Stored items →
%%

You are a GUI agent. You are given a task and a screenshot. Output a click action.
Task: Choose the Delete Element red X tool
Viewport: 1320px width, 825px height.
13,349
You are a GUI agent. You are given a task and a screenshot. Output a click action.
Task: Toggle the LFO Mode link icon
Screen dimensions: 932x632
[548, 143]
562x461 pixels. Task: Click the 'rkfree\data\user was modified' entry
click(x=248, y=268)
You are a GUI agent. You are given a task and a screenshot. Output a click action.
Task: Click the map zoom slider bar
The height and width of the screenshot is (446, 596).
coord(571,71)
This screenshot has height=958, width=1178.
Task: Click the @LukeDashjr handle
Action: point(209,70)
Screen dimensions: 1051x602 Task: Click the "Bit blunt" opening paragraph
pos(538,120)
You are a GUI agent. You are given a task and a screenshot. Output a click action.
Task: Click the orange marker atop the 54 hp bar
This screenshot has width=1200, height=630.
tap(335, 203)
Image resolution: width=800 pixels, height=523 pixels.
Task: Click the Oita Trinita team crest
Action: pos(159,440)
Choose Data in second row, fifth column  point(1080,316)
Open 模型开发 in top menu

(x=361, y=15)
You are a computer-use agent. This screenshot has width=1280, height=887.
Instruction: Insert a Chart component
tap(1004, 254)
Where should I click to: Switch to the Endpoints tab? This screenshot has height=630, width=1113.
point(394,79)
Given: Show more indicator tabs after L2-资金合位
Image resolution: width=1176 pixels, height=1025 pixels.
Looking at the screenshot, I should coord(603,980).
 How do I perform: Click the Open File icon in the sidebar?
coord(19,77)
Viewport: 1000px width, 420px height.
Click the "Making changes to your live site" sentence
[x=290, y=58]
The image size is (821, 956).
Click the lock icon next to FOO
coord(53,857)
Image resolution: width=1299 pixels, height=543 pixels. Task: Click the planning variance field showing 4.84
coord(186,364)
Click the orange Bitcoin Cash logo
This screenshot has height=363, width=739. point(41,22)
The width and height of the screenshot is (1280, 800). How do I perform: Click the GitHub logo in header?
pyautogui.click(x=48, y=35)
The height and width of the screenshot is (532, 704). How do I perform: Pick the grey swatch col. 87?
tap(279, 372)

%%

The problem → The answer must be every record above, repeated exactly as written.

Solved exercise →
You are a GUI agent. You are given a task and a screenshot. Output a click action.
Task: Choose the Delete Element red X tool
Viewport: 1320px width, 825px height.
13,349
You are a GUI agent. You are given a task and a screenshot. Output a click action.
Task: Toggle the LFO Mode link icon
Screen dimensions: 932x632
[548, 143]
562x461 pixels. Task: Click the 'rkfree\data\user was modified' entry
click(x=248, y=268)
You are a GUI agent. You are given a task and a screenshot. Output a click action.
Task: Click the map zoom slider bar
The height and width of the screenshot is (446, 596).
coord(571,71)
This screenshot has height=958, width=1178.
Task: Click the @LukeDashjr handle
Action: point(209,70)
Screen dimensions: 1051x602 Task: Click the "Bit blunt" opening paragraph
pos(538,120)
You are a GUI agent. You are given a task and a screenshot. Output a click action.
Task: Click the orange marker atop the 54 hp bar
This screenshot has width=1200, height=630.
tap(335, 203)
Image resolution: width=800 pixels, height=523 pixels.
Task: Click the Oita Trinita team crest
Action: pos(159,440)
Choose Data in second row, fifth column  point(1080,316)
Open 模型开发 in top menu

(x=361, y=15)
You are a computer-use agent. This screenshot has width=1280, height=887.
Instruction: Insert a Chart component
tap(1004, 254)
Where should I click to: Switch to the Endpoints tab? This screenshot has height=630, width=1113.
point(394,79)
Given: Show more indicator tabs after L2-资金合位
Image resolution: width=1176 pixels, height=1025 pixels.
Looking at the screenshot, I should coord(603,980).
 How do I perform: Click the Open File icon in the sidebar?
coord(19,77)
Viewport: 1000px width, 420px height.
Click the "Making changes to your live site" sentence
[x=290, y=58]
The image size is (821, 956).
Click the lock icon next to FOO
coord(53,857)
Image resolution: width=1299 pixels, height=543 pixels. Task: Click the planning variance field showing 4.84
coord(186,364)
Click the orange Bitcoin Cash logo
This screenshot has height=363, width=739. point(41,22)
The width and height of the screenshot is (1280, 800). How do I perform: Click the GitHub logo in header?
pyautogui.click(x=48, y=35)
The height and width of the screenshot is (532, 704). How do I perform: Pick the grey swatch col. 87?
tap(279, 372)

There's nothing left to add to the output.